Buy Orient Electric Ltd For Target Rs.423 - Yes Securities
Resilient growth on high base, remain optimistic despite commodity headwinds; maintain BUY
Result Synopsis
3Q saw better than expected revenue growth on back of 15‐17% cumulative price increase in past 9 months, while volumes registered decline given a high base and slackness in demand post festive season. Relentless increase in commodity prices continues to impact gross margins. Company is confident of demand recovery and is expected to grow faster than the industry. Considering strong R&D efforts in launching innovative products and increased focus on Southern/Eastern markets (historically weak geographies for the company), we believe the company can continue to deliver industry‐leading revenue growth with margins expected to normalize once commodity prices stabilize. Product superiority in some segments, improving brand equity and export markets should remain key long‐term growth drivers for the company. We continue with our positive stance and maintain a BUY rating on the stock.
We now expect FY21‐24E revenue CAGR of 17%, with margins also expected to gradually normalize going forward, we estimate FY21‐24E EBITDA and PAT CAGR of 17% and 19% respectively. We maintain our positive stance and maintain BUY rating with an increased TP of Rs 423 based on 45x FY24E earnings as we believe investment in a new manufacturing facility in Hyderabad for fans will further help the company gain market share in South where it has been aggressively increasing its presence.

**PROVIDED MATERIAL:**

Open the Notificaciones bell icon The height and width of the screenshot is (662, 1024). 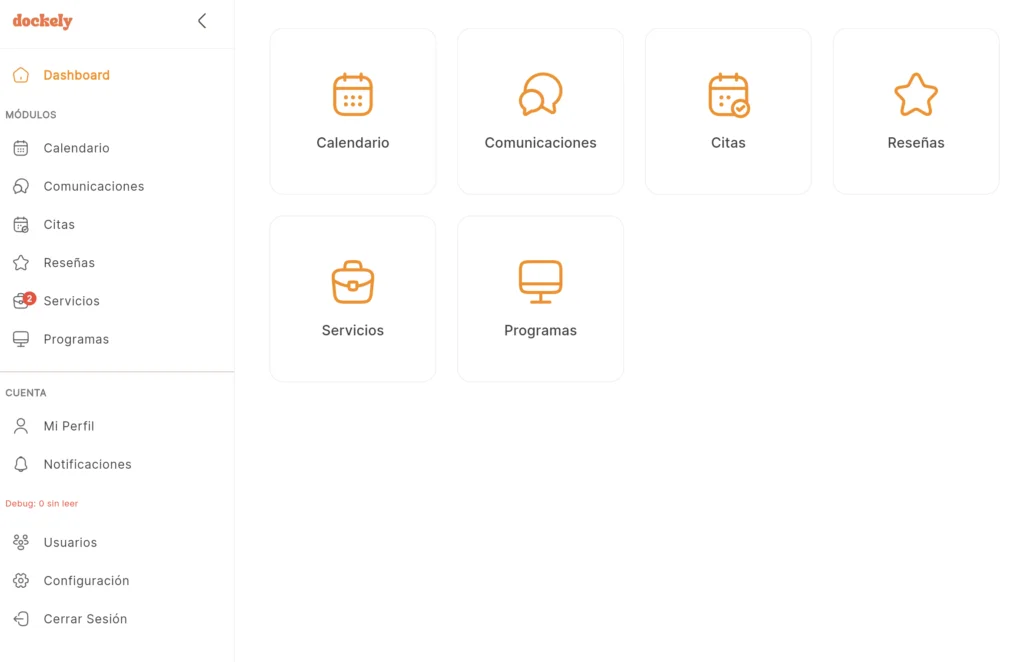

**LIST OF TASKS:**
- A) Reproduce the Orient Electric report word for word from "We now expect" up to and including "increasing its presence.".
- B) Translate this sentence from the Orient Electric report into Spanish: "We continue with our positive stance and maintain a BUY rating on the stock."
None of the data is needed for what follows.

**RESULTS OF THE TASKS:**
- A)
We now expect FY21‐24E revenue CAGR of 17%, with margins also expected to gradually normalize going forward, we estimate FY21‐24E EBITDA and PAT CAGR of 17% and 19% respectively. We maintain our positive stance and maintain BUY rating with an increased TP of Rs 423 based on 45x FY24E earnings as we believe investment in a new manufacturing facility in Hyderabad for fans will further help the company gain market share in South where it has been aggressively increasing its presence.

- B) Continuamos con nuestra postura positiva y mantenemos una calificación de COMPRA sobre la acción.